- In its latest attempt to lower drug costs, the Centers for Medicare and Medicaid Services released a proposed rule Monday that would allow Medicare Part D plans to use tools such as step therapy, prior authorization and exclusion of protected drugs in certain cases.
- For more than a decade, Part D plan sponsors have had to cover drugs in six protected classes due to concerns over patient access. Those requirements have been a barrier to cutting pharmaceutical costs, CMS Administrator Seema Verma said during a conference call, adding the rule would go into effect in 2020 if finalized.
- The proposed rule would impose requirements on Medicare Advantage plans that seek to use step therapy to control costs for Part B drugs. Plans would be required to only use step therapy when a patient starts a new medication and the decision must be reviewed and approved by the plan's pharmacy and therapeutics committee.
If a drug manufacturer raises the price of a protected drug beyond a certain threshold it risks being excluded from payers' formularies, according to the proposed rule. Payers could also exclude a protected class drug that is not a significant innovation over the original product, Verma said Monday.
The proposed changes to protected class drugs could save the government more than $2 billion over 10 years and enrollees more than $692 million, according to CMS figures.
Verma has criticized protected class drugs as a way to effectively bar Part D plans from negotiating when private market plans can generate discounts of up to 30% for the same drugs.
Part D plans have to cover "essentially all available products" in six classes: antiretrovirals, immunosuppressants, antidepressants, antipsychotics, anticonvulsant agents and antineoplastics.

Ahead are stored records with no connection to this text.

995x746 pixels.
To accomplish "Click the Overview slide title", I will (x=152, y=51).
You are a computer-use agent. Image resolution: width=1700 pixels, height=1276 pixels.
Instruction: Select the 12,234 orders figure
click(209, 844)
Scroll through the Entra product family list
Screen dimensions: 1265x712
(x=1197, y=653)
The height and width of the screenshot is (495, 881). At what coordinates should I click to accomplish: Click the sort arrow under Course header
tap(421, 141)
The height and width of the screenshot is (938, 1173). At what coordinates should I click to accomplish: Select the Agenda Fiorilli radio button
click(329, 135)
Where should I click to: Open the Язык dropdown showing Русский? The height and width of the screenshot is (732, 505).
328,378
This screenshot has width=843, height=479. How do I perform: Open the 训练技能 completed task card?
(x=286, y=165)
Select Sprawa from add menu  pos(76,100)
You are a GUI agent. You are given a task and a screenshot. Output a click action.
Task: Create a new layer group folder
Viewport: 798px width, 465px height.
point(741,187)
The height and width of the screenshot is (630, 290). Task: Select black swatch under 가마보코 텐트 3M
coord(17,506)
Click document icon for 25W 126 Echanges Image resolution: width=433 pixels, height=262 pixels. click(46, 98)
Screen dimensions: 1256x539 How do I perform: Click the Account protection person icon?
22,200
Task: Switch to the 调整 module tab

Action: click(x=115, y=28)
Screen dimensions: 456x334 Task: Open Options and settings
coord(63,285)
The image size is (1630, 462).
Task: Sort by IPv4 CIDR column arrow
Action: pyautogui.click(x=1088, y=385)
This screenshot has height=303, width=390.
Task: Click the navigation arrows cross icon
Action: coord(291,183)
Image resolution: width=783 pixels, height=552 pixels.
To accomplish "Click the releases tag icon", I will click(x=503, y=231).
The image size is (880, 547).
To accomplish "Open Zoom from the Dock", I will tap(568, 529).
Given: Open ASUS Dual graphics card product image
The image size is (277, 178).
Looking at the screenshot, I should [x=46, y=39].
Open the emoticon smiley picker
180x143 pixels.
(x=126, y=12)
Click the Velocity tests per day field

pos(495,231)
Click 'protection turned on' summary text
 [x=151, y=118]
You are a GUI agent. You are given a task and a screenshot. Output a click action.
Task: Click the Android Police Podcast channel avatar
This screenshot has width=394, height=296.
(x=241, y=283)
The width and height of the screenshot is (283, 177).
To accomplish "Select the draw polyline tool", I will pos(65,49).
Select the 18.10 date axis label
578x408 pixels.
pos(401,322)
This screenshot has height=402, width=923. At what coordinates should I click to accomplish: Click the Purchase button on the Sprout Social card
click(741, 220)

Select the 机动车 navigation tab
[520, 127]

Among drugmakers, such a change would have the most impact on Gilead Sciences and GlaxoSmithKline, which both sell antiretroviral therapies, Height Securities analyst Andrea Harris wrote in a Nov. 27 note.
But Verma said the policy was never meant to be a permanent solution to guaranteeing patient access to key drugs for conditions like HIV. "The protected class policy is in need of an update," she said.
However, one patient advocacy group called it a potential "nightmare" for cancer patients.
The Community Oncology Alliance said it will subjects patients to "fail first step therapy and formulary restrictions that potentially restrict them from receiving the evidence-based therapies that their trained physicians prescribe as first line cancer treatment."
This summer, the Trump administration unveiled its blueprint to lower drug costs and out-of-pocket expenses for consumers. The plan, known as American Patients First, outlined potential areas to target. This proposed rule sets into motion some of the blueprint's ideas.
One area for future consideration is redefining negotiated price as the baseline, or the lowest possible payment to a pharmacy.
It has become more common for the negotiated price to be higher than the final payment to the pharmacy, affecting beneficiaries' out-of-pocket payments. Redefining the negotiated price to reflect the lowest possible cost would mean "beneficiaries receive the maximum benefit" at the pharmacy counter, CMS said in its blog.
"The policy CMS is considering would help with the higher prices that result in more out-of-pocket spending for beneficiaries and faster advancement through the Part D benefit, resulting in improved pricing transparency and market competition," Leerink analysts wrote in a Nov. 26 note to investors.
The industry group that represents payers commended the administration for a change that will give them greater bargaining power.
"Drug prices are out of control and leave too many Americans, including Medicare beneficiaries, to choose between paying their bills and paying for their medications," Matt Eyles, CEO of America's Health Insurance Plans, said in a statement.